━━━ Text

The load module method signature should appear as:
def load(fnames, tag=None, sat_id=None):
return data, meta
- fnames contains a list of filenames with the complete data path that pysat expects the routine to load data for. For most data sets the method should return the exact data that is within the file. However, pysat is also currently optimized for working with data by day. This can present some issues for data sets that are stored by month or by year. See instruments.methods.nasa_cdaweb.py for an example of returning daily data when stored by month.
- Some instruments, notably space weather indices, return more than a day of data. More robust support for time spans that exceed a day is under evaluation.
- tag and sat_id specify the data set to be loaded.
- The load routine should return a tuple with (data, pysat metadata object).
- data is a pandas DataFrame, column names are the data labels, rows are indexed by datetime objects.

━━━━━━

§ Exercise directions
Reproduce the pysat load method notes word for word, from the signature line through the last point about the pandas DataFrame.

━━━ Data shown

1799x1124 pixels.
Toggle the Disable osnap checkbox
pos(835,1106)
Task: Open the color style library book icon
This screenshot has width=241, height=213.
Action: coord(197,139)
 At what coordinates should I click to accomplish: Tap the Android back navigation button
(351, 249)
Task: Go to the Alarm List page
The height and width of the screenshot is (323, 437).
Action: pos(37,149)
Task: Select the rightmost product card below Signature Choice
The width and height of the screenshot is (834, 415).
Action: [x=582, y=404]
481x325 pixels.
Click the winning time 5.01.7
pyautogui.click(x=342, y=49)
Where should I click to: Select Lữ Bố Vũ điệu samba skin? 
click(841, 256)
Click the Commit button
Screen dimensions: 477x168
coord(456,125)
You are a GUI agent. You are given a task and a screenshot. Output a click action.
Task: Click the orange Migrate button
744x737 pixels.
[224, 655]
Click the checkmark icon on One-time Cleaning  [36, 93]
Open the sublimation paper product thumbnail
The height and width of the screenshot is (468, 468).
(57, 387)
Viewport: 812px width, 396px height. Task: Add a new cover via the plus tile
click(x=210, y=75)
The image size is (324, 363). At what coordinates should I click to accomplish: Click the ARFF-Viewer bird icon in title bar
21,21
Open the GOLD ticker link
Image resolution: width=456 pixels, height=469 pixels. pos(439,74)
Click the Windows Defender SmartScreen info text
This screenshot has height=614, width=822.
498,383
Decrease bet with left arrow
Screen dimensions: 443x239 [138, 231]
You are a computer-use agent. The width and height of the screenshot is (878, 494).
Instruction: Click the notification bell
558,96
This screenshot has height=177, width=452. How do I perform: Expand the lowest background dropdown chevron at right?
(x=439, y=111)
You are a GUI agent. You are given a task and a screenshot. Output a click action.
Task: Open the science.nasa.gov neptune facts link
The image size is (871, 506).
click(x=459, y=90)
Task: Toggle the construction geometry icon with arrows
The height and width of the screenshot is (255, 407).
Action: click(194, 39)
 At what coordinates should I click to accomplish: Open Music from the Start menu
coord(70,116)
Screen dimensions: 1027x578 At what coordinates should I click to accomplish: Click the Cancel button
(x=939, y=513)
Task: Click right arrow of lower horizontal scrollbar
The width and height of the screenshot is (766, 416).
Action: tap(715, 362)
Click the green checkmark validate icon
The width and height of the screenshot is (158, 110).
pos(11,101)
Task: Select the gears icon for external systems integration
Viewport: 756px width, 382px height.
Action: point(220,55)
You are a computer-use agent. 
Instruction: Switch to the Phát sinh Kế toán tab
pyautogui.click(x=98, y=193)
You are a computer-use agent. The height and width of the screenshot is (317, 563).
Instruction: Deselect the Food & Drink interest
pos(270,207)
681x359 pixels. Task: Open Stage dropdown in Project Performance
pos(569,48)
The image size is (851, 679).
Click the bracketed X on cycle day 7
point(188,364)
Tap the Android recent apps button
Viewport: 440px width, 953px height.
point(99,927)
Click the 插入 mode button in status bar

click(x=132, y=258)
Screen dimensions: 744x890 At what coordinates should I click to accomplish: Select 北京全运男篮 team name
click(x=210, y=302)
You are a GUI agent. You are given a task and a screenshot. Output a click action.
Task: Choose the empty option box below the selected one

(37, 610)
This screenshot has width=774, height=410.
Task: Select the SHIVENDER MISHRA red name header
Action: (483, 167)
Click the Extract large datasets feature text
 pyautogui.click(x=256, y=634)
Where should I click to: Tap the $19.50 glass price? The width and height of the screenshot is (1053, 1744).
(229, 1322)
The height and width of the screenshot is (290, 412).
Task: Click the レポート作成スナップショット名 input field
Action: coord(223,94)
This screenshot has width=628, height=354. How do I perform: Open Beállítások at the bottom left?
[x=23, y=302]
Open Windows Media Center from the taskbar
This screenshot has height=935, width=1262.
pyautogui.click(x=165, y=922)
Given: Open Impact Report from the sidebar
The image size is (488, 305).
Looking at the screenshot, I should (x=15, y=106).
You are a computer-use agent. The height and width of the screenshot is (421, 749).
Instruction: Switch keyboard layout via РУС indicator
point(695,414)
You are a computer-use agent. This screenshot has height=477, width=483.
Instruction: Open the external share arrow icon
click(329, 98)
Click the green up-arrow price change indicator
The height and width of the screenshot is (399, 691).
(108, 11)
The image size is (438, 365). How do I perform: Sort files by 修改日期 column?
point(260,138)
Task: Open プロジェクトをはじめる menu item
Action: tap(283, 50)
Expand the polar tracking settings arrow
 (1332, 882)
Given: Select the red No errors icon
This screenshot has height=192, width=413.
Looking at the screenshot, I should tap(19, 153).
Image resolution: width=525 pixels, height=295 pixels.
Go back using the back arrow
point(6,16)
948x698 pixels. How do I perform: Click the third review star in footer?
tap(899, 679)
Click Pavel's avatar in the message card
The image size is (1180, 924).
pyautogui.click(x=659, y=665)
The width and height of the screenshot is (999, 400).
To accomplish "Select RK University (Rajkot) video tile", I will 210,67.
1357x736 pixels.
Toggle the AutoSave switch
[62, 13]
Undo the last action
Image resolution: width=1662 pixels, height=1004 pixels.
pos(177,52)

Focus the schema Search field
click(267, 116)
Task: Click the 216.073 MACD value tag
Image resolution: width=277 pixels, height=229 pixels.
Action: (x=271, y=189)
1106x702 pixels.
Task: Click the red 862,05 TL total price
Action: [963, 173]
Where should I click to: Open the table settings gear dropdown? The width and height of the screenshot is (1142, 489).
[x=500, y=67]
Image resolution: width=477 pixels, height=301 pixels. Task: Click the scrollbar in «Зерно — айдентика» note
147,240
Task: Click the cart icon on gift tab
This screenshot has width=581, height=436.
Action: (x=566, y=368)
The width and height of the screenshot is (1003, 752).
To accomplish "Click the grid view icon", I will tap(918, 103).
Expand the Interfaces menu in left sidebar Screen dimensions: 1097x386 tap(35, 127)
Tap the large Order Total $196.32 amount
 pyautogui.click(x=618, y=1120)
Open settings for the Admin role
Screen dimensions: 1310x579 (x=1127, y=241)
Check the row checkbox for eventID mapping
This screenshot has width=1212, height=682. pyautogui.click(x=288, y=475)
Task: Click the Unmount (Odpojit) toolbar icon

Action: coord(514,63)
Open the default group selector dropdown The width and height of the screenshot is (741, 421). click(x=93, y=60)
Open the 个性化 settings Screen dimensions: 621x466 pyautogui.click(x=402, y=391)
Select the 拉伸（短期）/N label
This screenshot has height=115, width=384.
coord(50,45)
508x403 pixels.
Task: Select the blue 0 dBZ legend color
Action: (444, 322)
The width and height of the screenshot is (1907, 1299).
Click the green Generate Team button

━━━━━━

§ Output for this task
The load module method signature should appear as:
def load(fnames, tag=None, sat_id=None):
return data, meta
- fnames contains a list of filenames with the complete data path that pysat expects the routine to load data for. For most data sets the method should return the exact data that is within the file. However, pysat is also currently optimized for working with data by day. This can present some issues for data sets that are stored by month or by year. See instruments.methods.nasa_cdaweb.py for an example of returning daily data when stored by month.
- Some instruments, notably space weather indices, return more than a day of data. More robust support for time spans that exceed a day is under evaluation.
- tag and sat_id specify the data set to be loaded.
- The load routine should return a tuple with (data, pysat metadata object).
- data is a pandas DataFrame, column names are the data labels, rows are indexed by datetime objects.